Final answer:
To find how many grams of Fe2O3 are formed from 42.24 g of Fe, one must perform stoichiometric calculations. The mass of iron is converted to moles, which are then used to find the moles of Fe2O3. These moles are converted to grams, yielding an answer of approximately 60.36 g, which corresponds with option A) 60.39 g.
Step-by-step explanation:
To determine how many grams of Fe2O3 are formed when 42.24 g of Fe reacts completely with oxygen, it is necessary to use stoichiometric calculations based on the balanced chemical equation. The balanced equation for the formation of iron(III) oxide from iron and oxygen is: 4Fe + 3O2 → 2Fe2O3.
First, we convert the given mass of iron to moles using the molar mass of iron (55.85 g/mol). Then, we use the stoichiometric ratios from the equation to find the moles of Fe2O3 that can be formed. Finally, we convert moles of Fe2O3 to grams using its molar mass (159.69 g/mol).
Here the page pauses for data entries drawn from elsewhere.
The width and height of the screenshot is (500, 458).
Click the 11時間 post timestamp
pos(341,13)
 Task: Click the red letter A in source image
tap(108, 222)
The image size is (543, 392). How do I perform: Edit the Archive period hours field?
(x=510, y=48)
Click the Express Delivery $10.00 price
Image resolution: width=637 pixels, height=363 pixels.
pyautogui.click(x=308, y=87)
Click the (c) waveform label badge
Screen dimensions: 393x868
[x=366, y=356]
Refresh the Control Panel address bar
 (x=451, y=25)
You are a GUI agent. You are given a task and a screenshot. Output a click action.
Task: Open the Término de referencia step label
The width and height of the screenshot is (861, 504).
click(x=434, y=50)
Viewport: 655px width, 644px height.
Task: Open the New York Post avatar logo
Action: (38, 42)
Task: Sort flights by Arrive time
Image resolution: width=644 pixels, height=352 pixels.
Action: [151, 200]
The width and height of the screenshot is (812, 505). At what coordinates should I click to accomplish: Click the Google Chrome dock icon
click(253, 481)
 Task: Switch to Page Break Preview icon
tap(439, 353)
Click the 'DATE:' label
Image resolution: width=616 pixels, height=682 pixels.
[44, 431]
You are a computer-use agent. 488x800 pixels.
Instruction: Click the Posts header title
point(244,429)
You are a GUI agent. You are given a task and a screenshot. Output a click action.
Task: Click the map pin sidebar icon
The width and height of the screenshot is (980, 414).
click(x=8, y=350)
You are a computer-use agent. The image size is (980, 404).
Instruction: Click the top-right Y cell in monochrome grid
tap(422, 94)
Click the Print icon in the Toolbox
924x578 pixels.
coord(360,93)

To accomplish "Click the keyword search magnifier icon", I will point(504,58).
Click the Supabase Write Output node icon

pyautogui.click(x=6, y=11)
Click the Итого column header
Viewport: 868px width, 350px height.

Following these steps, the calculation is as follows:
Mass of Fe = 42.24 g
Molar mass of Fe = 55.85 g/mol
Moles of Fe = 42.24 g ÷ 55.85 g/mol = 0.756 mol of Fe
Now, using the mole ratio of Fe to Fe2O3 from the balanced equation, which is 4:2 or 2:1, we find:
Moles of Fe2O3 = 0.756 mol Fe × (1 mol Fe2O3/2 mol Fe) = 0.378 mol of Fe2O3
Finally, we use the molar mass of Fe2O3 to find the mass:
Mass of Fe2O3 = 0.378 mol × 159.69 g/mol = 60.36 g (rounded to three significant figures)
The answer to how many grams of Fe2O3 are formed is approximately 60.36 g which corresponds to option A) 60.39 g.